«Il criterio della verificabilità per le favole non vale. Per sua stessa natura, la narrazione esclude ogni tipo di riflessione e di discussione critica. È frontale e monologica. Va dall’uno verso i molti: in una direzione sola, come la corrente di un fiume mette tutti gli altri in una condizione di passività. Tu racconti e io ti credo. O non ti credo, ma comunque non posso ribattere. Non è previsto. La narrazione non si discute: si accetta o si rifiuta in blocco. Si odia o si ama. Il giudizio è sospeso, vale solo il pregiudizio. C’è poco da stupirsi, allora, se l’esito di questo modo di fare politica è il fronteggiarsi di faziosi schieramenti di seguaci».
Le frasi che ho citato sono di Giuseppe Antonelli (da Volgare eloquenza.

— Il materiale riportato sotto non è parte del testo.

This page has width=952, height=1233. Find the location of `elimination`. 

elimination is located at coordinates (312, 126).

Come le parole hanno paralizzato la politica); la narrazione, ormai unico spazio e metodo in cui e di cui vive e si caratterizza la politica odierna, scrive il docente di linguistica, è sempre e solamente «frontale e monologica». Tristemente vero, assolutamente attuale. Oggi quello è il modo, tale il campo. E per chi, come chi scrive, la politica non può esser data se non come confronto e dialogo, altra via non rimane che il farsi da parte. E non è detto che non si stia meglio, dopotutto.

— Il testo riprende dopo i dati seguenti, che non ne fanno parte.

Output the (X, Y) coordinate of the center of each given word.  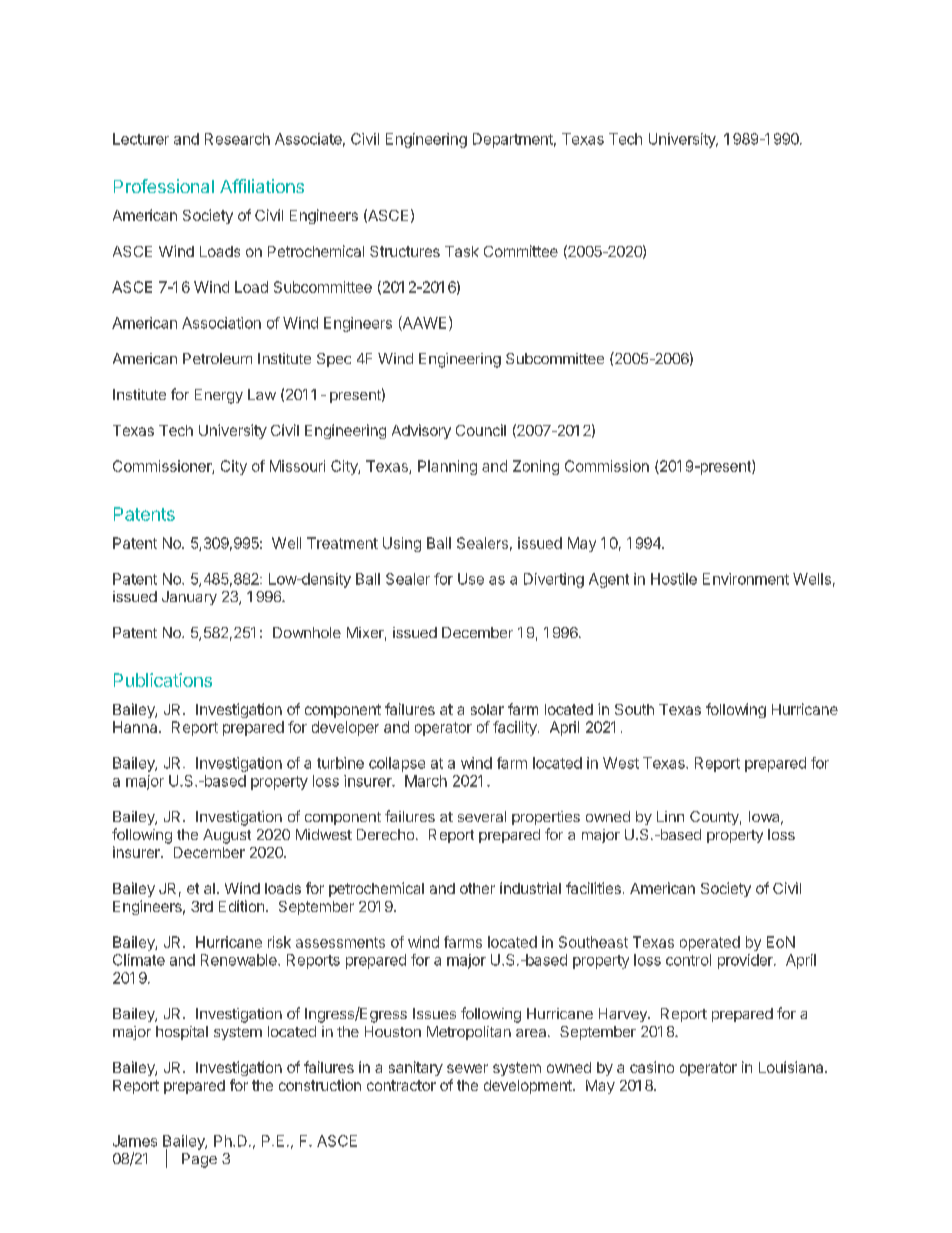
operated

Rinuncia? Mah, non saprei dire. Di certo, poca voglia di perseguire lungo l’asse dell’impegno nei normati canali della partecipazione. Davvero, perché? Con quali motivazioni? Meglio, sì, molto meglio cercare altre strade, vie impervie, magari, poco frequentate, probabilmente, ma non è escluso che possano essere più interessanti e, perché no, appaganti.